Data rows:
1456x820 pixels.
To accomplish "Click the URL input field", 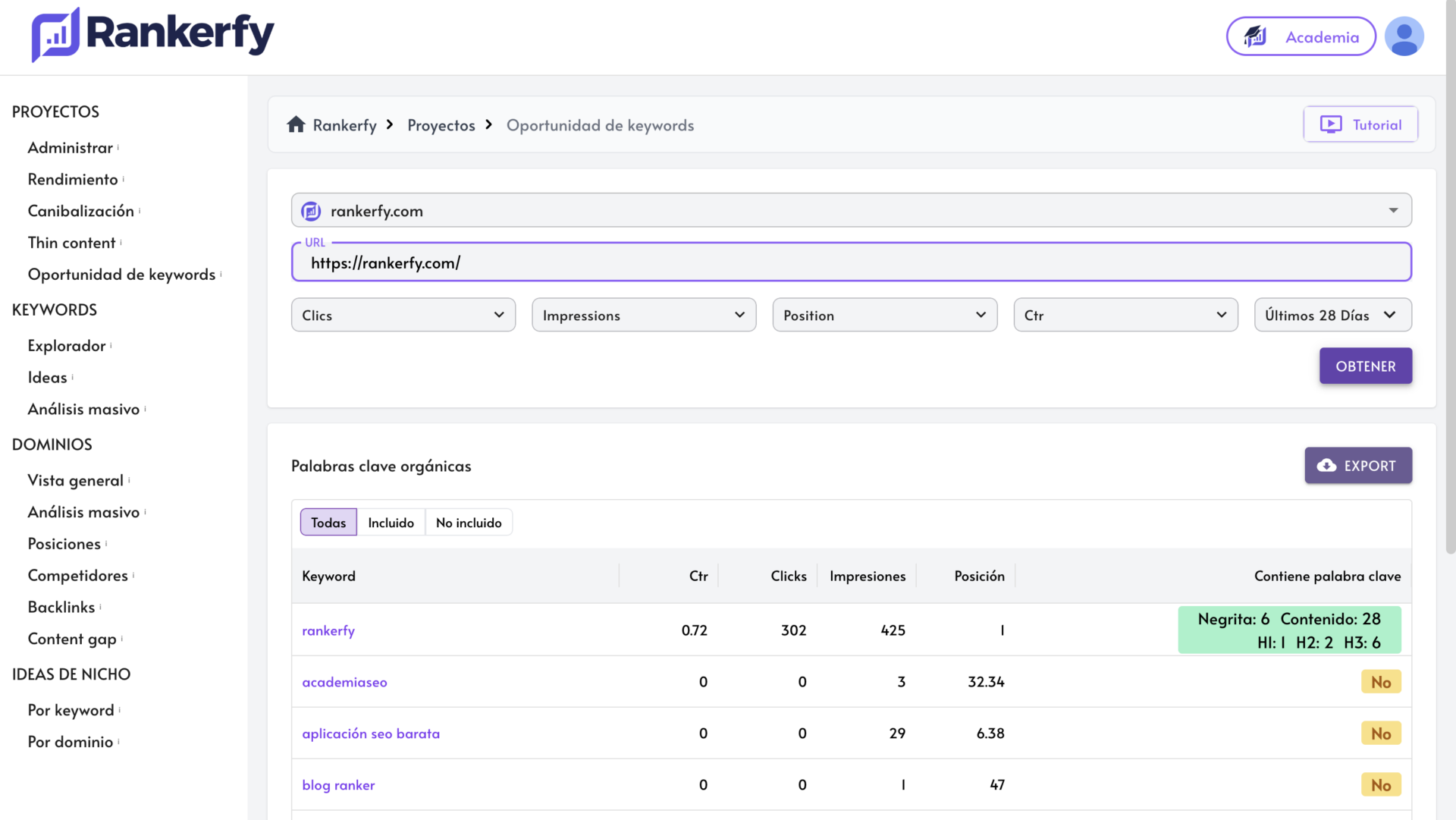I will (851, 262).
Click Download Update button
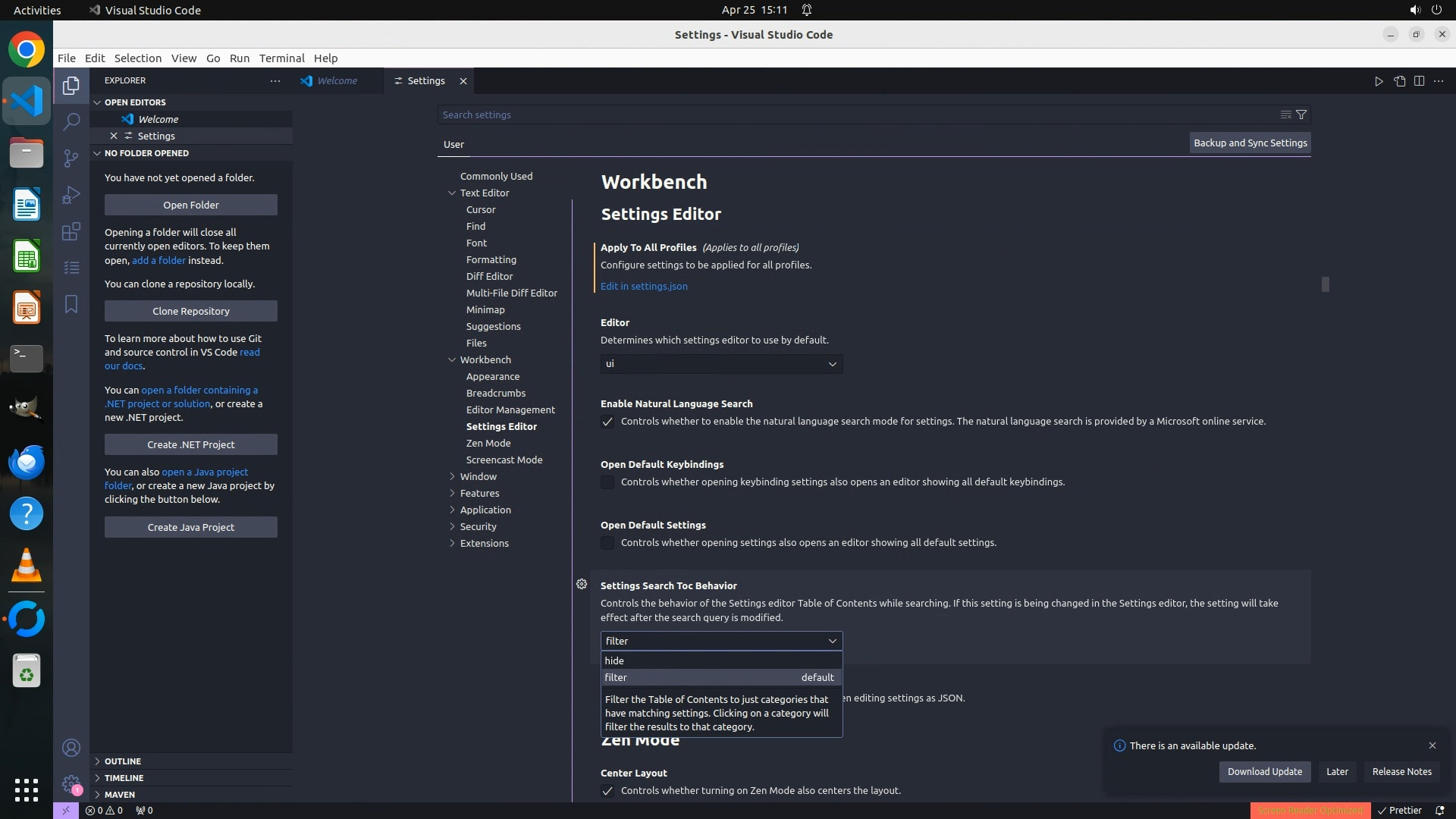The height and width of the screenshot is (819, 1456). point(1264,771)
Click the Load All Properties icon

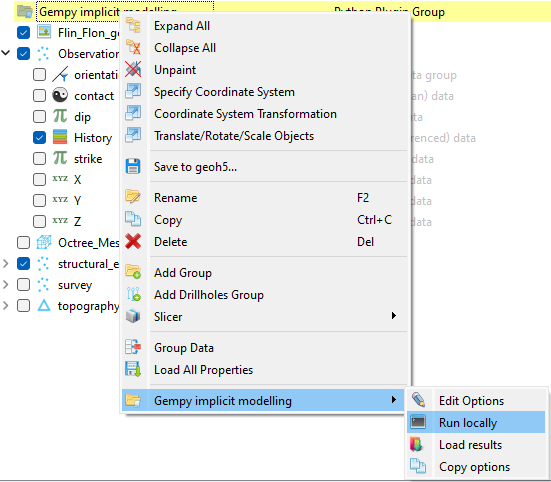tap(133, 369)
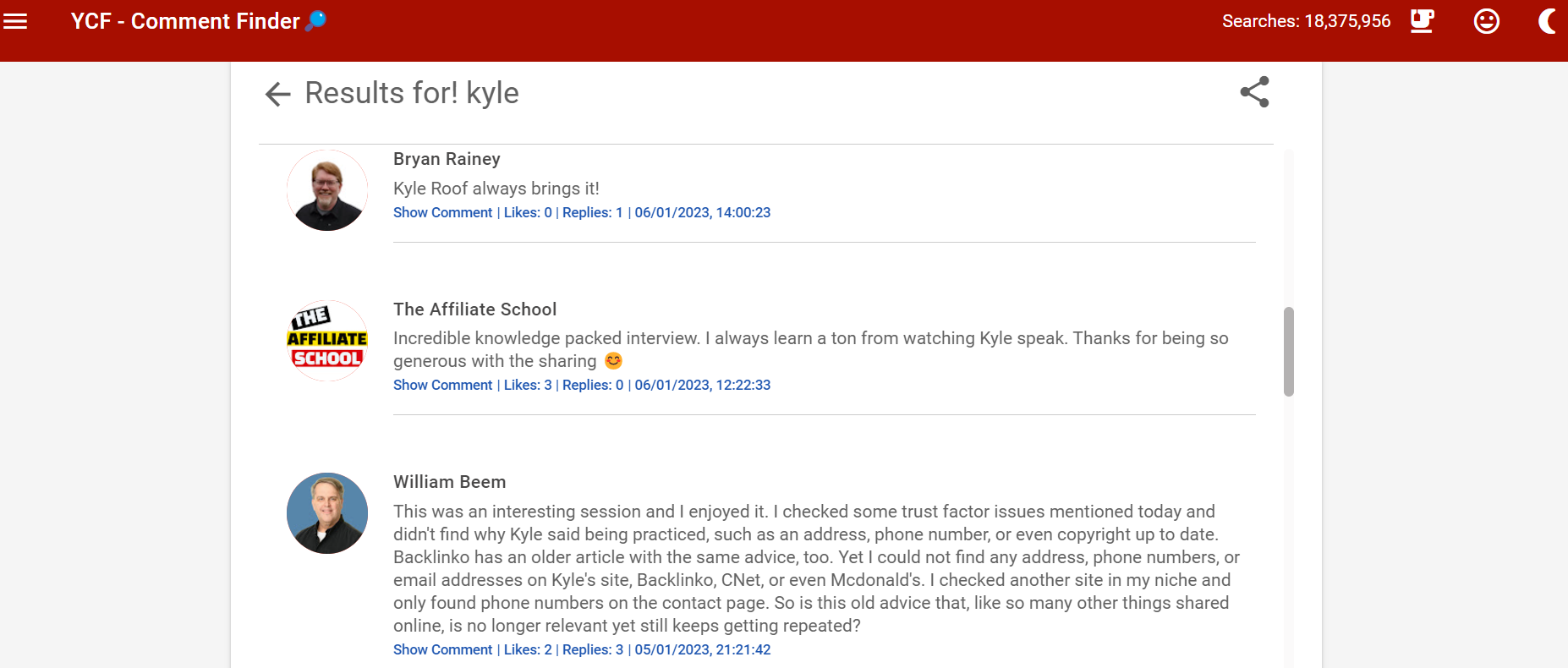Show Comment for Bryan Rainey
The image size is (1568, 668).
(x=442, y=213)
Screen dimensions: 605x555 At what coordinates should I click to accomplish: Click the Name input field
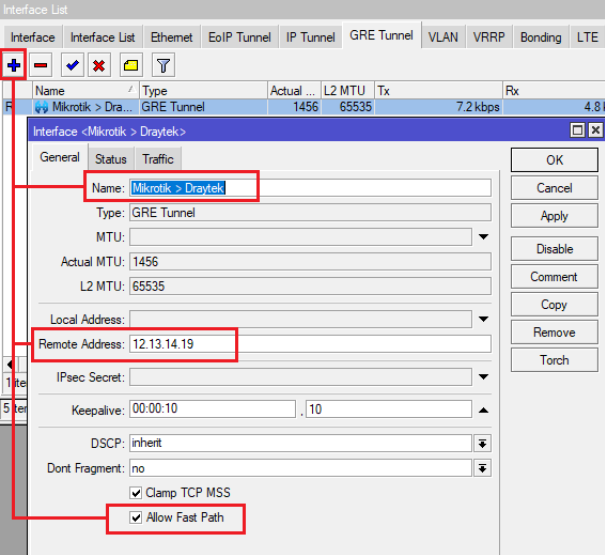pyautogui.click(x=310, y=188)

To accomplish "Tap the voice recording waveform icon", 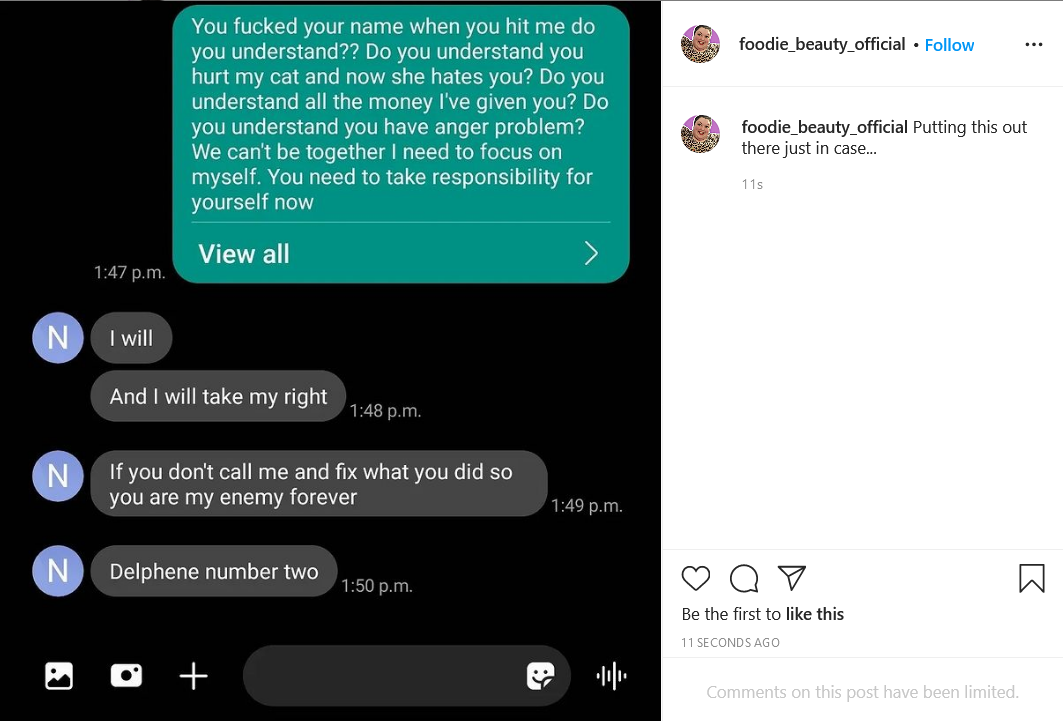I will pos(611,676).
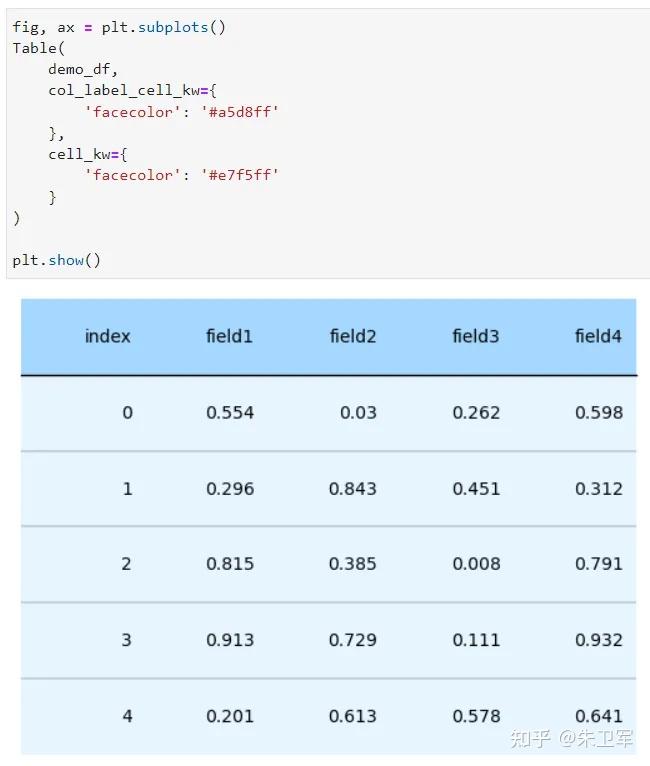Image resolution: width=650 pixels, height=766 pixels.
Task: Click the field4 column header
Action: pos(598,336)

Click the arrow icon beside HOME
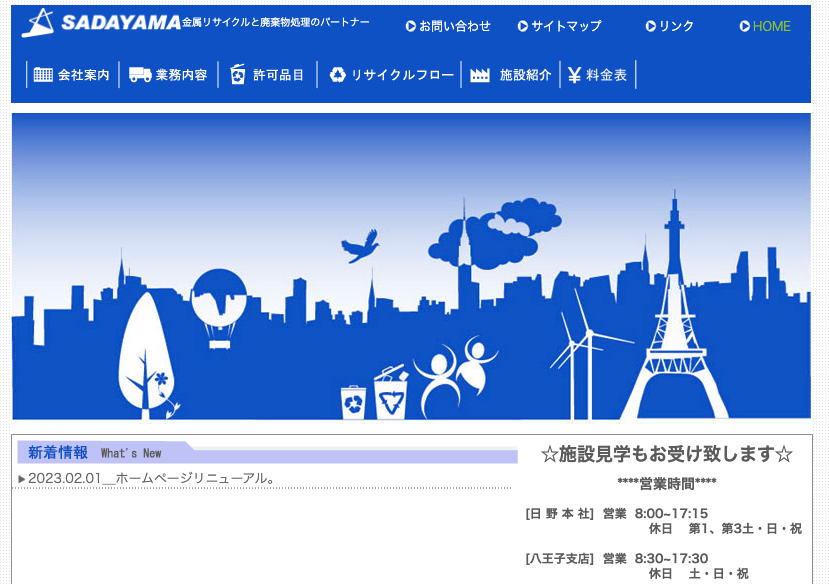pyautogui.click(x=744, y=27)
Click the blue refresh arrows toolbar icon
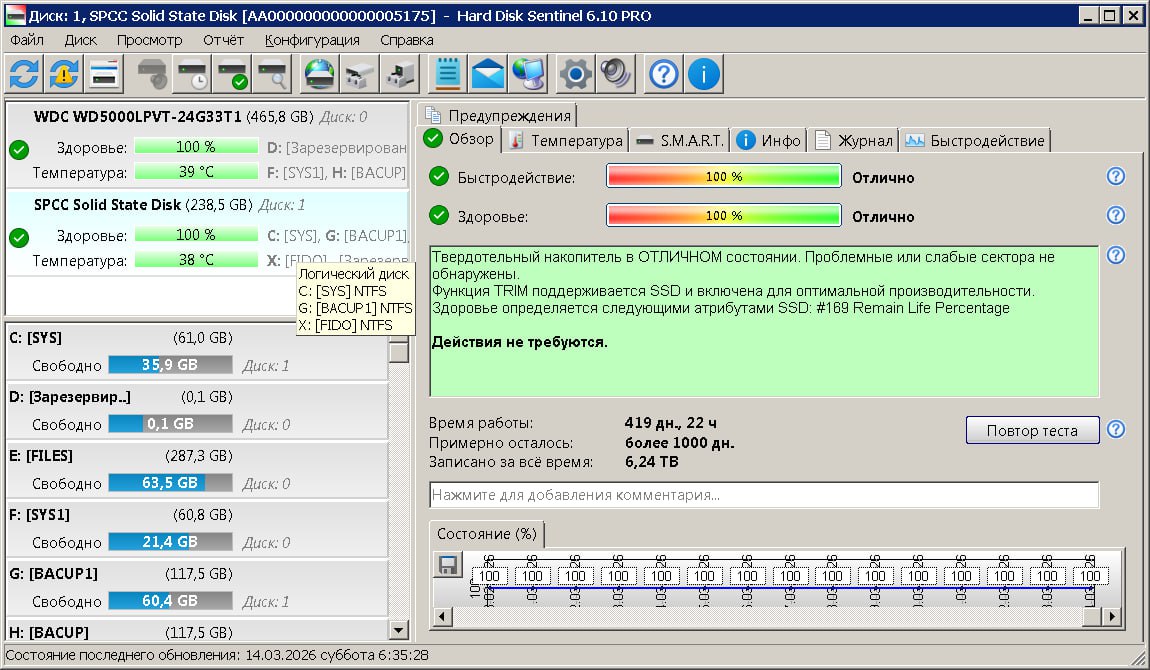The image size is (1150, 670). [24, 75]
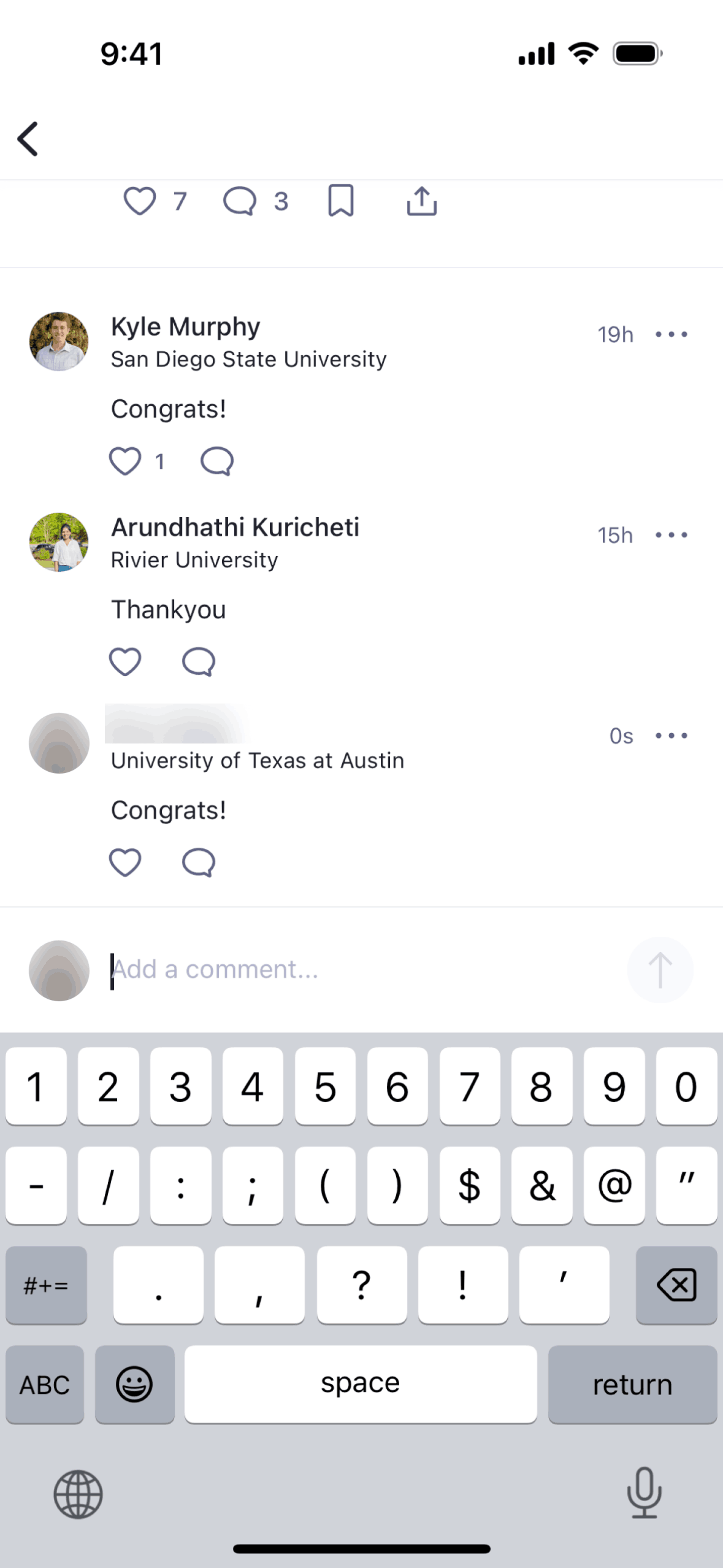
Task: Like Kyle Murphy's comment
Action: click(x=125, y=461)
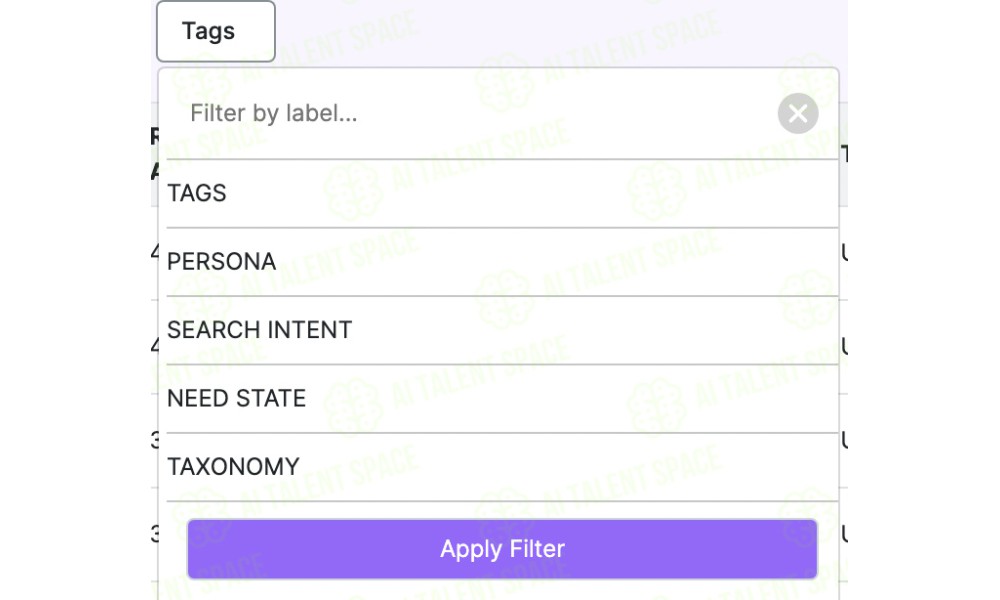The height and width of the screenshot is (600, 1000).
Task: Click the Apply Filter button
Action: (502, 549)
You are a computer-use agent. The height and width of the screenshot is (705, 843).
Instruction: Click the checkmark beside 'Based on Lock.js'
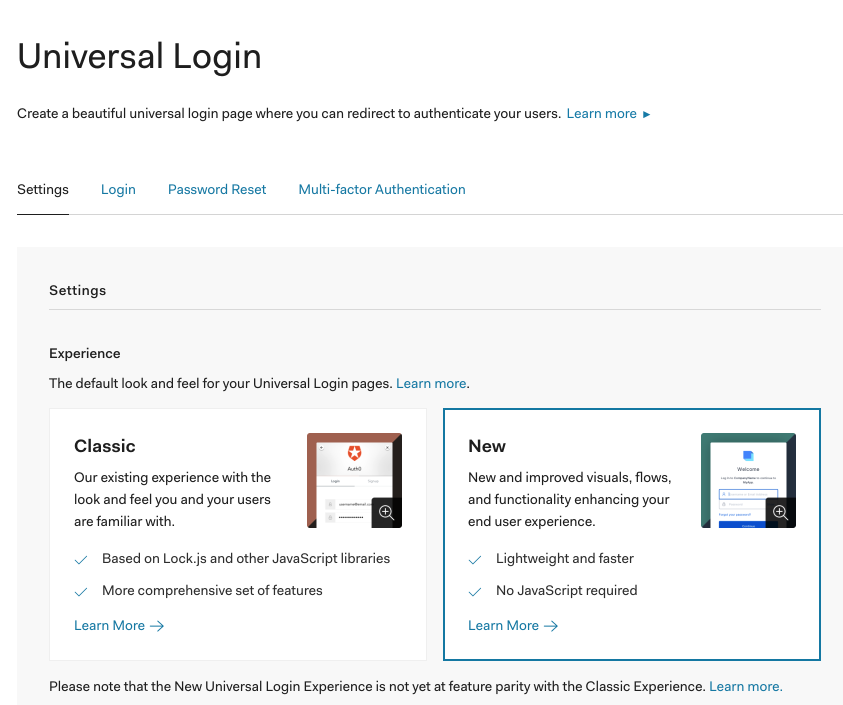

Exercise instructions:
Render the listing as a Markdown table with the columns Row and Listing line. Begin at the line that contains "You are a computer-use" and stop at the end of the listing, numbering each row, skipping blank lines, and leaving out the pictures.

The response:
| Row | Listing line |
|---|---|
| 1 | You are a computer-use agent. The height and width of the screenshot is (705, 843). |
| 2 | Instruction: Click the checkmark beside 'Based on Lock.js' |